I’ve never really had a mentor. I was the oldest of three brothers, and I was effectively propagandized against looking to my father for guidance; an older brother was something I sorely lacked. A couple of teachers and professors tried to reach out to me in high school and college, but at that age I saw all authorities, especially teachers, as enemies – my father was a teacher. Now, in middle age, I amazes me that I’ve learned how to make friends with men whose differences from me become, not causes for disdain, but starting points for fellowship. There are at least three men in this world who are a bit older than me and who, we’ve told each other, are brothers of mine, and, more than once in each case, we’ve said we love each other.

Zack himself had a pivotal experience with a mentor just a week or two ago. His older hippie buddy, now in his seventies, drove in from halfway across the continent to cadge sympathy, in a life that has turned out to be a lonely, aged version of the stoner of thirty years ago. Zack, seeing exactly what he didn’t want to turn into, sent his old friend away.

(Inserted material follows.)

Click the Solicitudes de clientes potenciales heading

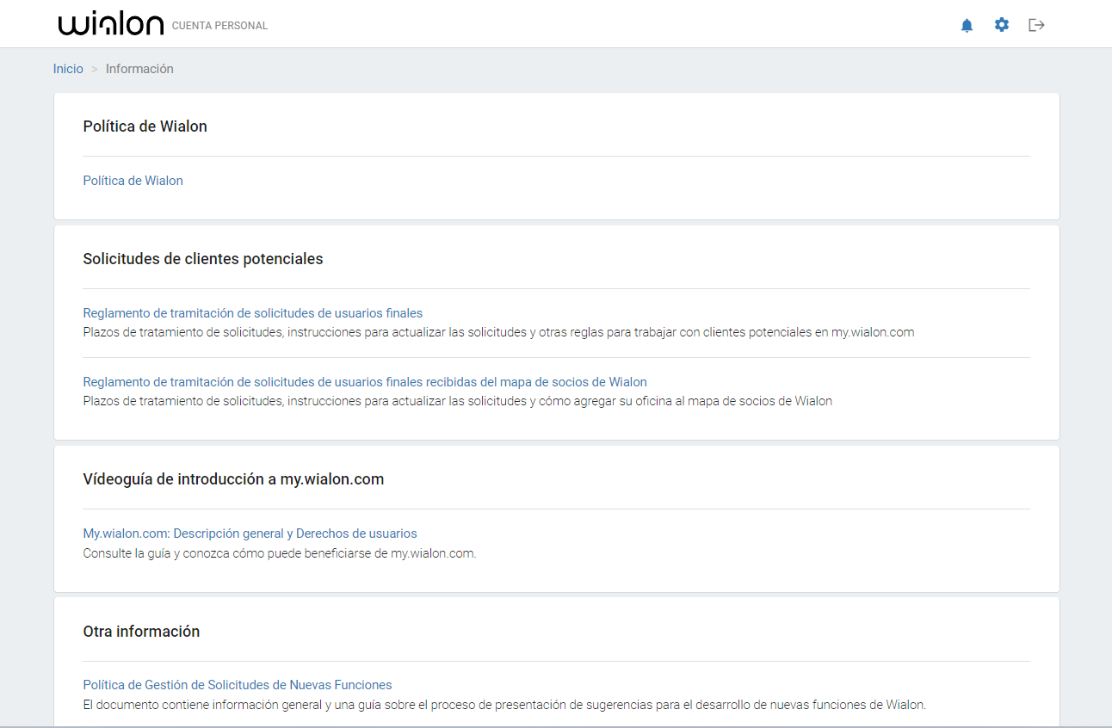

Zack, a wounded healer, is working toward to setting aside his myth of his own victimhood. He tells me that he sees his life — a life of decades-long posttraumatic stress — as a blessing through and through. Goodness pervades the universe, he tells me; evil is weak, and all manner of things will be well. We are not who we think we are, we are not just our personalities: “Richard Cohen” is a real thing to be cherished, yes, but when that character learns to step aside, the divine will enter and speak.

Listening, I know I need to hear this. I’m ready to do all kinds of things I’ve evaded for a long time: join groups, for instance, and really do therapy, and overcome skepticism, and maybe even admit that I believe in something. Mornings in a coffeehouse have become an adventure – just as they were in Pepys’ day.